Faculty Sabbaticals vs. The Jobs Bank
On this post, CD regular Walt G. comments: "I see that tenured professors can get a sabbatical leave (jobs-bank type leave) for six months every six years of employment (Source: The University of Michigan SPG 201.30-2). Accordingly, every 12 years they can get one year off work with full pay and benefits (except paid vacation): that’s 8½ % of the time they get paid for not working."
1. According to the University of Michigan Standard Practice Guide (SPG), "Members of the regular instructional staff who have completed six years of service in regular professorial ranks at the University are eligible for a sabbatical leave." That means that eligible faculty who complete six years of service would be eligible to take a sabbatical leave in his or her seventh year, and over a 14-year period would receive one year total sabbatical leave.
2. From the SPG: "Application for sabbatical leave shall be made in writing (using Form J) and submitted to the Dean of the unit concerned not later than February 1 preceding the appointment year within which the leave is desired. The application must be accompanied by a statement of a well-considered plan for the sabbatical which includes its significance as a contribution to the professional effectiveness of the applicant and the best interest of the University."
3. Further, "Upon completion of the sabbatical leave, the recipient shall submit a report of the results of the leave within 90 days following return from leave. The report shall be submitted to the chairman who will acknowledge receipt of the report and forward a copy of the acknowledgment memo to the dean and the Staff Records Office. The report shall include:
a) An account of activities during the leave, including travel itineraries, institutions visited and persons consulted.
b) A statement of progress made on the sabbatical leave program as proposed in the application and an explanation of any significant changes made in the program.
c) An appraisal of the relationship between the results obtained and those anticipated in the sabbatical leave program statement.
Bottom Line: There seems to be some general misunderstanding about sabbatical leaves for faculty at research institutions. As the application guidelines above suggest, sabbaticals are not paid vacations, they are probably better described as "research leaves from teaching" for professional development. Therefore, any comparisons of: a) sabbatical leaves from teaching to focus on scholarly research for a semester, to b) "working" in a "jobs" bank (i.e. playing cards or reading newspapers) sometimes for ten years or more with almost full pay, are a real stretch.

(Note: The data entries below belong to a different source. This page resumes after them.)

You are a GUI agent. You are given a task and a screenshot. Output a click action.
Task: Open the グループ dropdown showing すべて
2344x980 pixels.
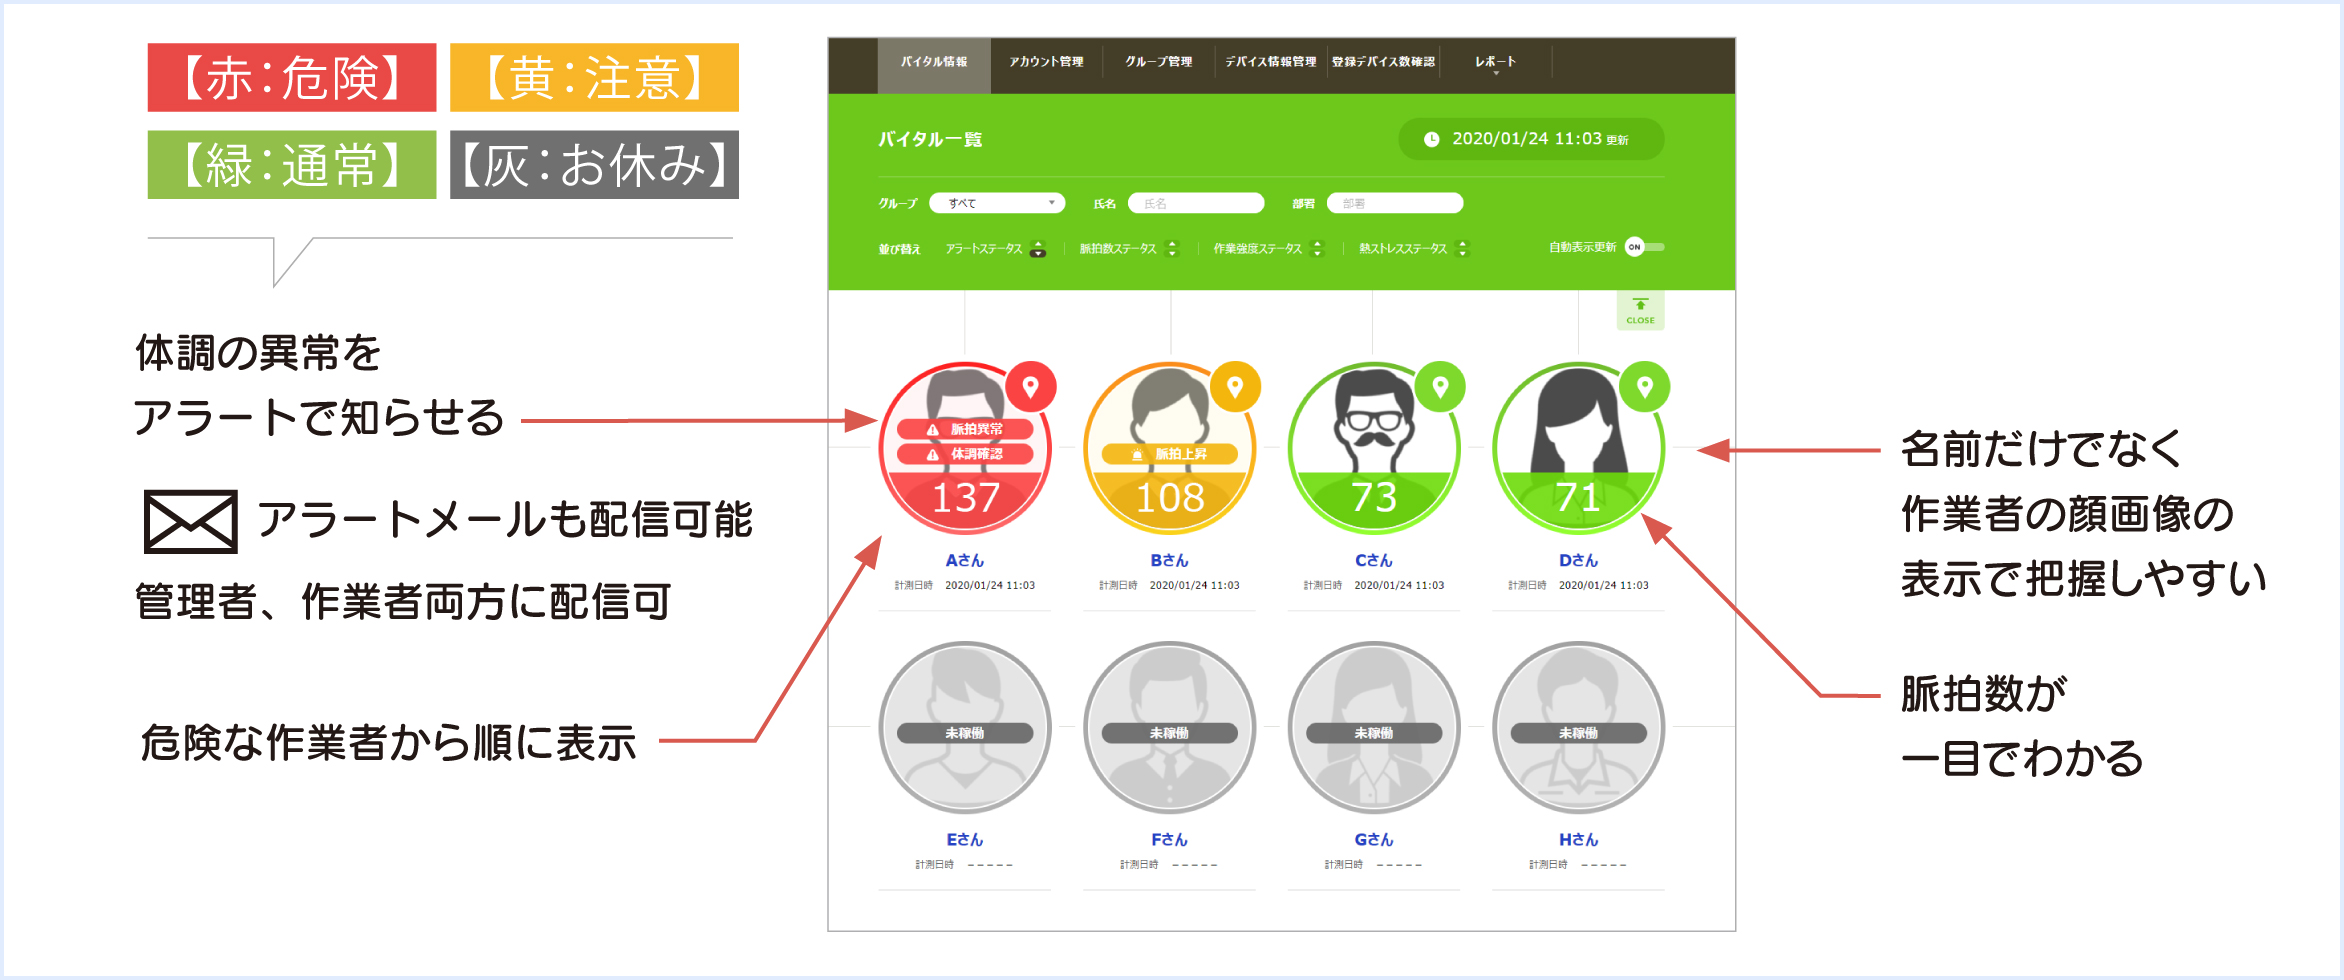click(997, 203)
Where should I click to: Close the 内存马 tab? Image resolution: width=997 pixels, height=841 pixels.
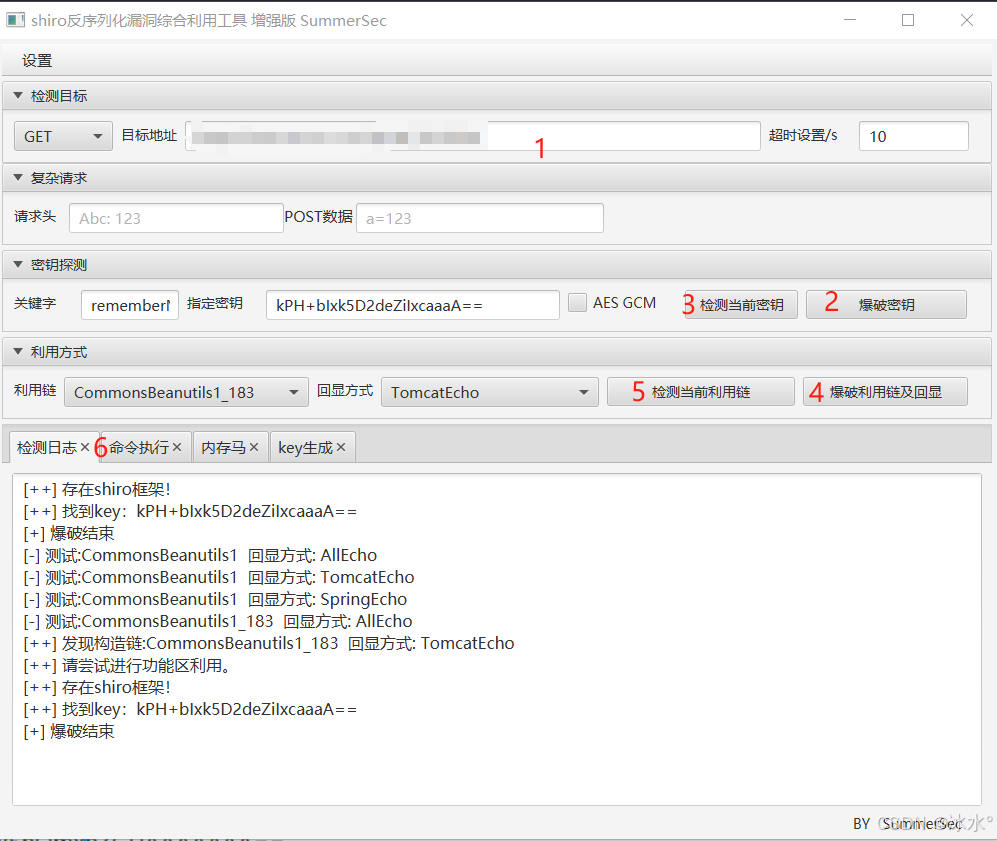[252, 447]
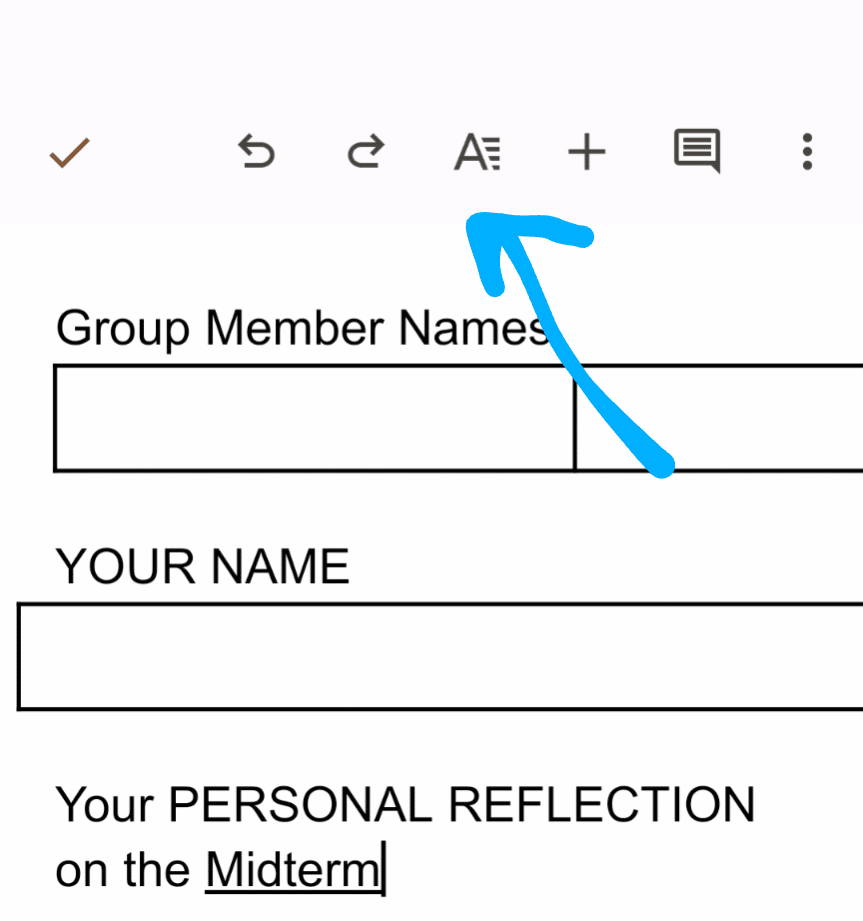
Task: Click the word "Your" before PERSONAL
Action: pyautogui.click(x=104, y=805)
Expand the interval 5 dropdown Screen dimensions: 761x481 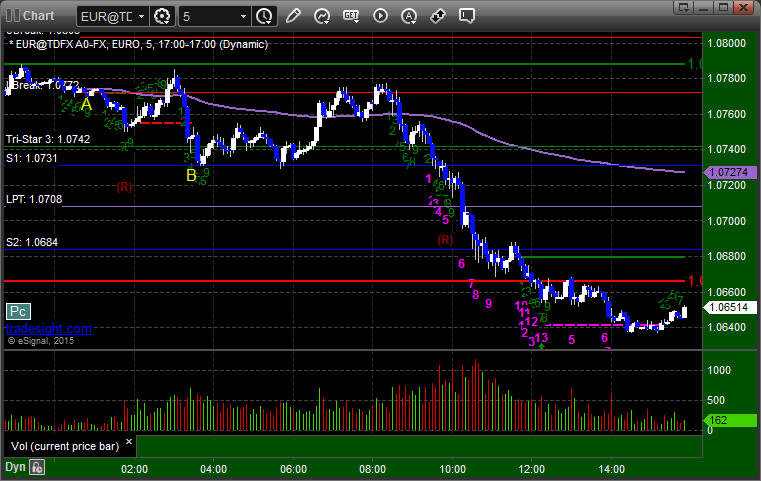[243, 17]
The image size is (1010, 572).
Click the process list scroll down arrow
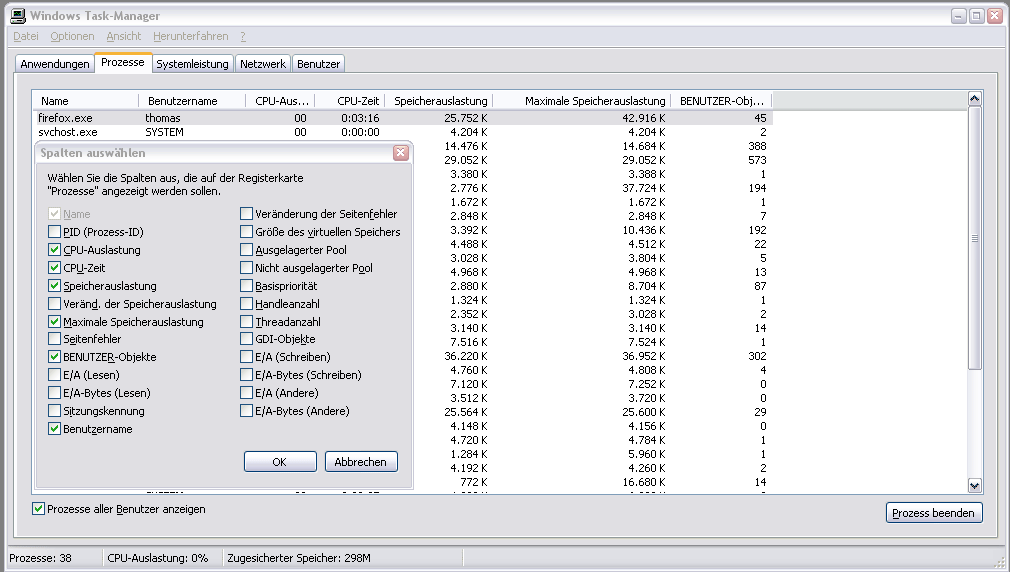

Faculty time at research universities is allocated among teaching, research and service, but what often happens is that teaching and service become so time-consuming that it detracts from scholarly research. Having a semester every seven years without any obligations for teaching and service allows research-oriented faculty an opportunity to devote full-time attention to research projects that are often impossible to complete with teaching and service obligations, e.g. write a book, or travel internationally to collect scientific data or conduct scientific studies, etc.
Here's one way to think about faculty sabbaticals. If you're thinking about attending graduate school (especially a Ph.D. program), I would think you would want a degree from ONLY schools that had faculty sabbatical leaves, because it's those universities that recognize and reward scholarly research, and it's faculty actively engaged in research who are best qualified to teach graduate classes in graduate programs. If you don't think faculty sabbatical leaves for research are a good idea, then you'll probably be left with choices like the University of Phoenix, Capella Universities, and NOVA Southeastern, etc.